In 2009, he was in Australia, walking the Great Ocean Road for a film being made by Tourism Victoria.

From 2011-2012, Francis was a visiting associate professor at the Nelson Institute for Environmental Studies at the University of Wisconsin-Madison.

In 2022, Francis' children’s book Human Kindness: True Stories of Compassion and Generosity That Changed the World, illustrated by Josy Bloggs, was published by What on Earth Publishing.

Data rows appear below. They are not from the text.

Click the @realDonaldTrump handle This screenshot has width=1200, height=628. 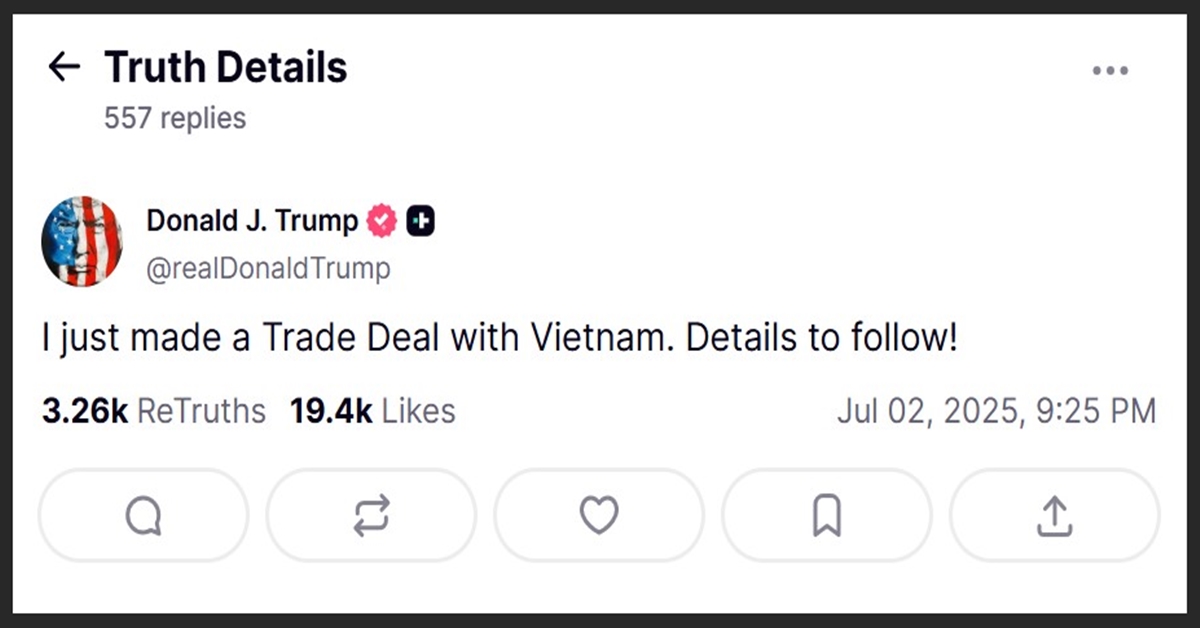(268, 268)
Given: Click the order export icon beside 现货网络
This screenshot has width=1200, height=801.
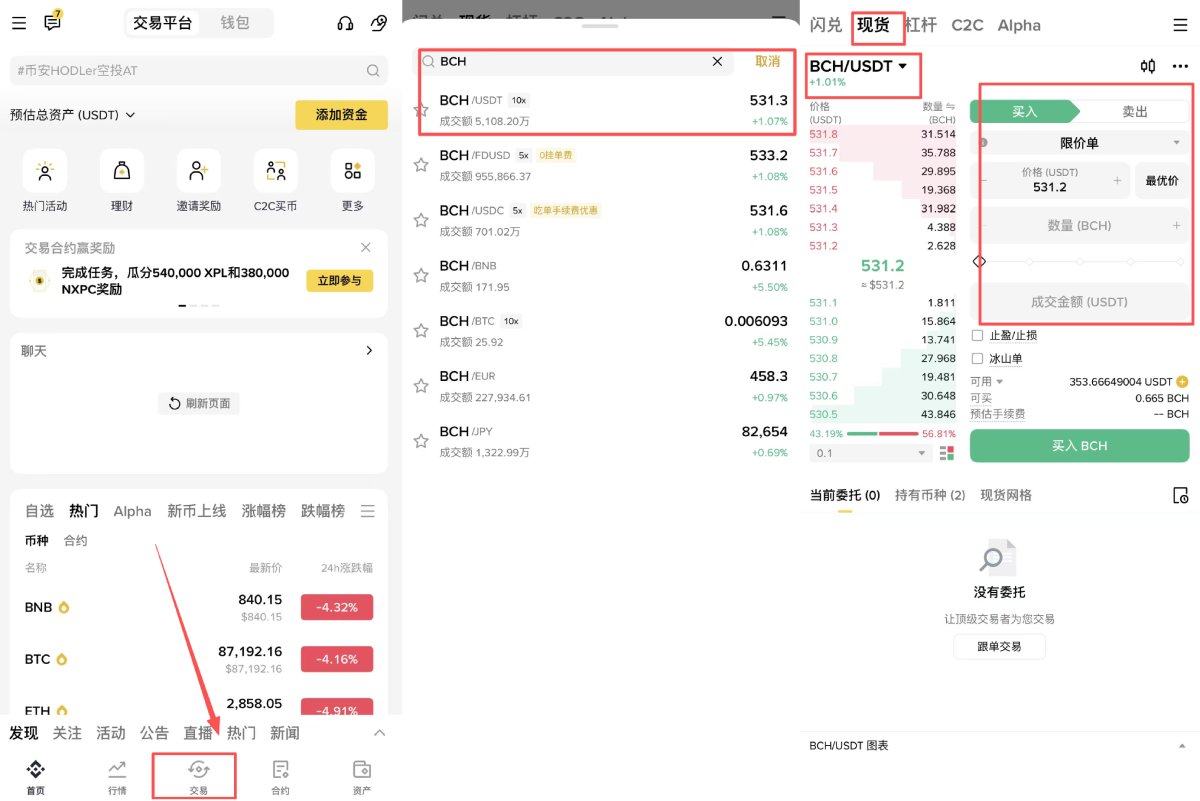Looking at the screenshot, I should 1180,495.
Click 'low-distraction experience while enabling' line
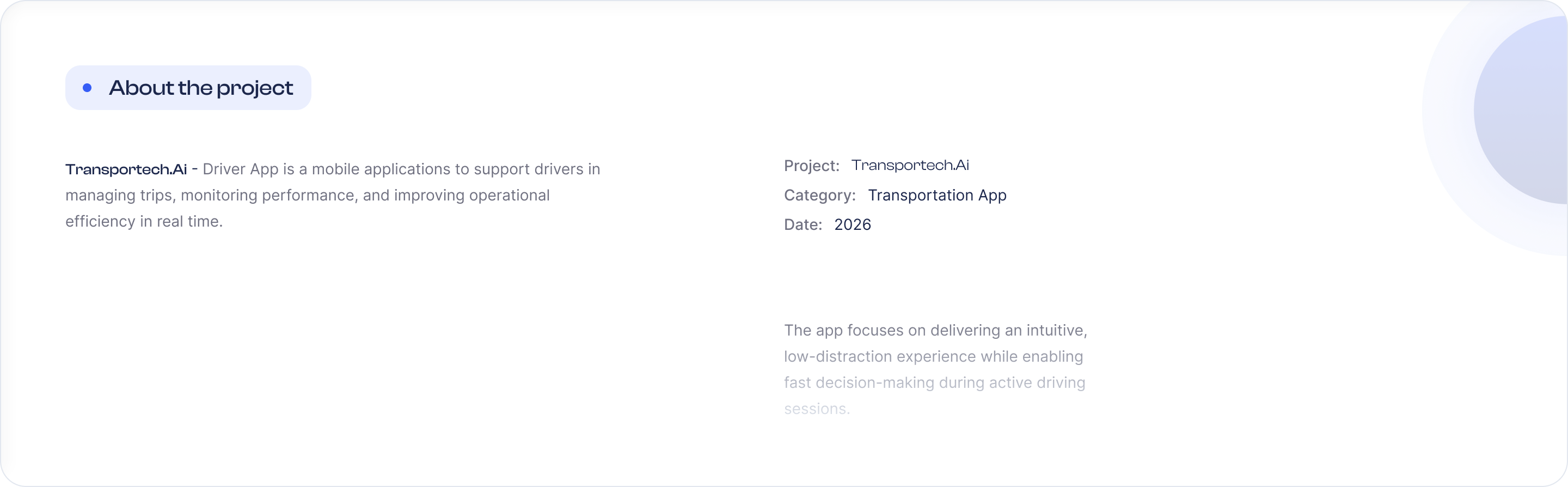 pyautogui.click(x=934, y=357)
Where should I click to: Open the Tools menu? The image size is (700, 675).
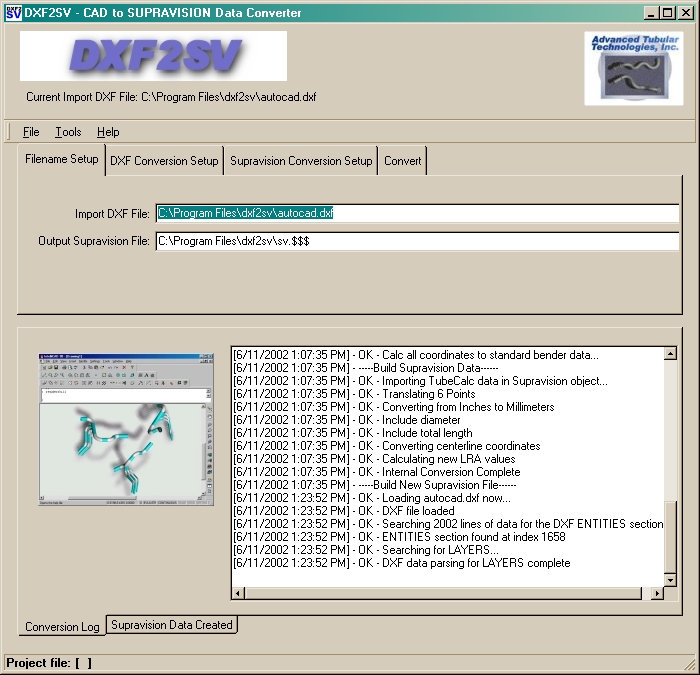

Francis is a former commissioner of West Cape May, New Jersey. As of 2022, he is currently planning his final solo planet walk across the continent of Africa.

==Bibliography==
- Francis, J., Planetwalker: How to Change Your World One Step at a Time, Elephant Mountain Press, (Point Reyes Station), 2005. ISBN 0-9760192-0-5
  - Second edition, National Geographic Society (as Planetwalker: 17 Years of Silence, 22 Years of Walking).
- Francis, J., The Ragged Edge of Silence: Finding Peace in a Noisy World, National Geographic Society, 2010.
- Francis, J., Human Kindness: True Stories of Compassion and Generosity That Changed the World, illustrated by Josy Bloggs, What on Earth Publishing, 2022.